Home > Article > Technology peripherals > LeCun deeply disappointed with self-driving unicorn fraud
Do you think this is an ordinary self-driving video?
Picture
This content needs to be rewritten into Chinese without changing the original meaning
None of the frames is "real".
Picture
Different road conditions, various weather conditions, and more than 20 situations can be simulated, and the effect is just like the real thing.
Picture
The world model has once again made a great contribution!
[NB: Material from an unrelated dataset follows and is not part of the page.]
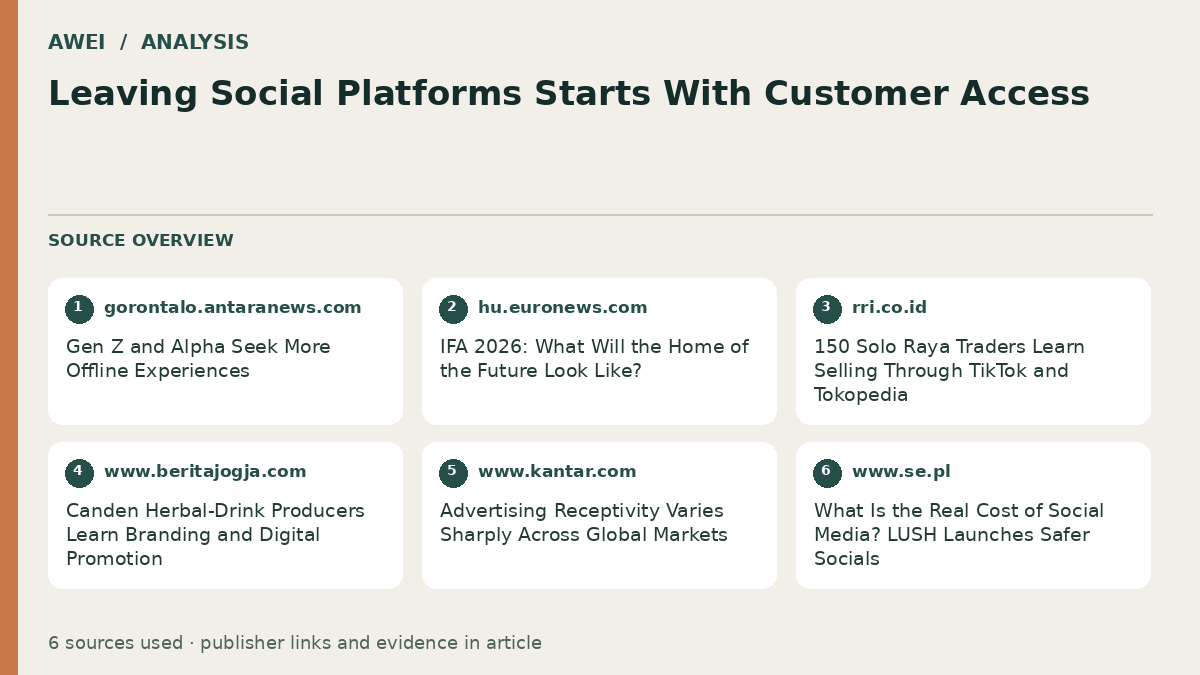
Task: Select the 150 Solo Raya Traders headline
Action: tap(949, 371)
LeCun enthusiastically retweeted this after seeing it.
Picture
According to the above effect, which is brought by the latest version of GAIA-1
The scale of this project has reached 9 billion parameters, through 4,700 hours of driving video training, successfully achieved the effect of inputting video, text or operations to generate self-driving videos
The most direct benefit is that it can better predict future events, 20 A variety of scenarios can be simulated, further improving the safety of autonomous driving and reducing costs.
Picture
Our creative team bluntly stated that this will completely change the rules of the autonomous driving game!
So how is GAIA-1 implemented?
GAIA-1 is a generative world model with multiple modes
By utilizing video, text and actions as input, the system Realistic driving scene videos can be generated, with fine control over autonomous vehicle behavior and scene characteristics
Videos can be generated by using only text prompts
Picture
The model principle is similar to that of a large language model, that is, predicting the next mark
The model can use vector quantization representation to discrete video frames, and then predict future scenes, which is converted into a prediction sequence The next token in . The diffusion model is then used to generate high-quality videos from the language space of the world model.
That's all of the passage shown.